The recorder said it was idle for him to say that he had no intention to defraud when it was proved that he had made use of the whole amount of the cheque to pay his own debts and the prosecutor had to pay the money a second time. The jury had, however, recommended him to mercy on account of the nature of the transactions that had taken place between him and the prosecutor, and, as he had already been three months in custody, he should only sentence him to be further imprisoned for a period of six months.


This would appear to be Rowland born 28th April 1828 in Shrewsbury, Shropshire. He was the son of Richard Jeffreys Muckleston a Town Councillor and Shoe Manufacturer. He became a Burgess in Shrewsbury and following in his father’s footsteps became a Shoe Manufacturer but in `85` he was in Southwark, London. On 30 March 1852 he married Hannah Rogers, the daughter of a Tailor in Thanet in Kent. By 1856 Hannah was pregnant with their one and only child Rowland Ernest Muckleston, born on 17th December at their home in Kensington, but sadly things were not going well as far as the business was concerned and Rowland was going through bankruptcy. His business was given as a Wholesale Boot Manufacturer based at Hackney Road Crescent and his debts and liabilities were said to have been £13,000. Sadly his son’s life was to be cut short dying at just a few months old. He obviously found work where he could and having run up more debts, he found himself in the tempting position of having a cheque in his hand and debts to pay.

It would appear that after completing his prison sentence, his father having died while he was in prison, Rowland decided to emigrate to America. His father had left no will so it is assumed his estate was shared between Rowland and his two married sisters and on leaving prison Rowland may have decided to use whatever inheritance he had to start a new life.

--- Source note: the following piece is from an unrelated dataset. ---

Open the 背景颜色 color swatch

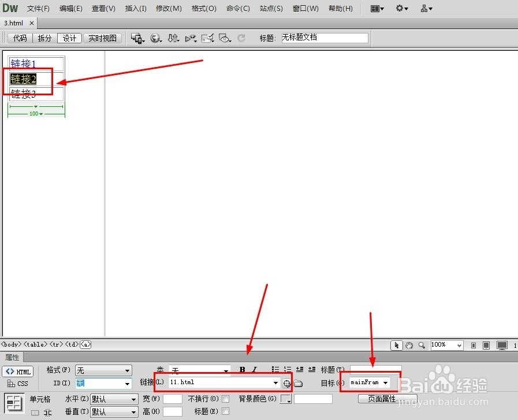[x=285, y=399]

Somehow Rowland managed to find at least enough money to move to the USA and travelled to New York. Between 1864 and 1866 having enrolled in Connecticut he was part of the US Navy and fought in the Civil War. On his enlistment papers he gave his occupation as that of Landsman. Hannah also travelled to New York and can be found living in a boarding house in Brooklyn in 1865.


After the war Rowland can be found in Pennsylvania where he is trading as a retail dealer and appears on an IRS tax assessment list. What contact he had with Hannah, who we assume went to join him in his new life, we do not know as Rowland remained in Philadelphia, Pennsylvania and Hannah stayed in New York; although travel between the two locations is just over 100 miles and would have been relatively easy.

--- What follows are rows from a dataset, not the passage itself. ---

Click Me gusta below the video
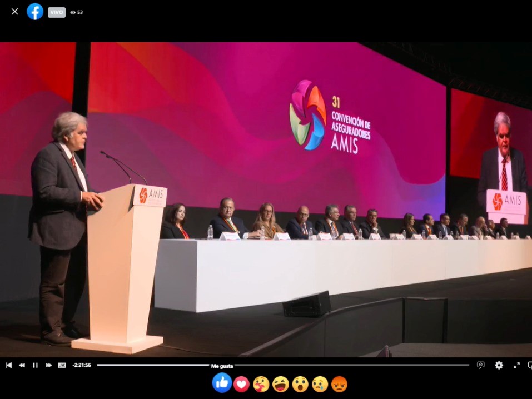This screenshot has height=399, width=532. 221,366
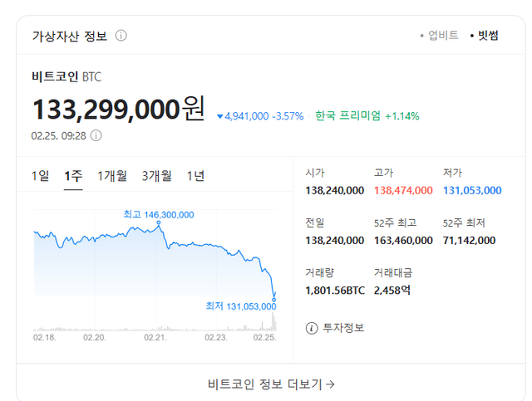The image size is (532, 401).
Task: Open the 투자정보 info icon
Action: coord(313,328)
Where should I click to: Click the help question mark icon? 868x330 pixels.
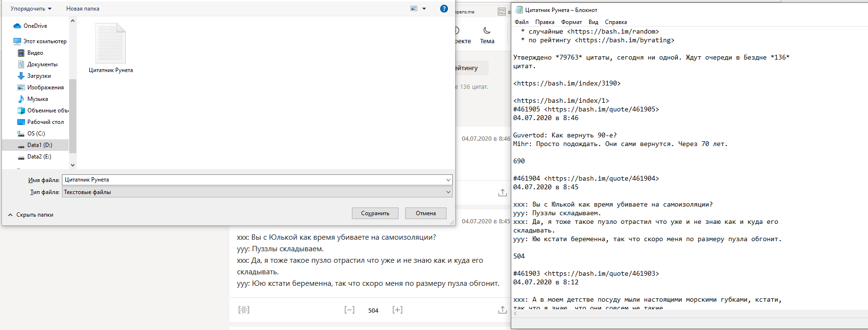(x=444, y=9)
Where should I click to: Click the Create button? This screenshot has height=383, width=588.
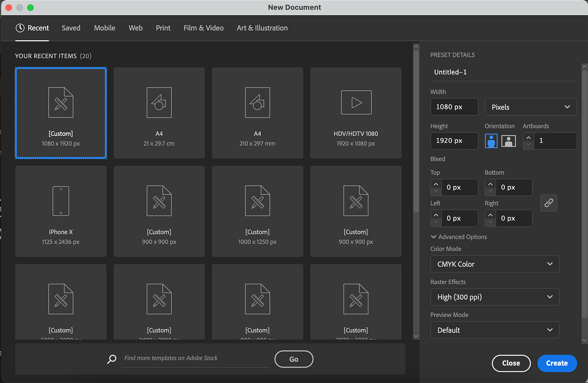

We have no record of a divorce but in 1872, 44 year old Rowland married 26 year old Mary Budd and between 1874 and 1889 she gave him four daughters. On his marriage certificate he gave his place of origin as Scotland, maybe he was concerned with his past creditors locating him. He also stated his parents came from Scotland.


He certainly moved around as his first daughter was born in New Jersey, the second two years later in Philadelphia but by 1878 he and his family can be found living in New York. It would seem that he continued to have bad luck as far as business was concerned as by 1880 he was working as a clerk in a Mercantile company in St Louis, Missouri.


Meanwhile Hannah who was clearly intelligent had enrolled on to a medical training course at the New York Medical College and Hospital for Women and became an Allopathic Medical Practitioner. She also remarried, to a James Carmichael in 1878 in Manhattan, New York, giving her name as Hannah Rogers Muckleston and after her marriage went by the name of Hannah Muckleston Carmichael. She had graduated the same year.  In 1873 James Carmichael had become Professor of Anatomy at the college so this is where they almost certainly met – the pupil married the professor,


Rowland died in New York in 1895 aged 67 and his “widow” Mary never remarried. In 1920 she was living with her youngest, and also widowed, daughter Bessie Bosworth.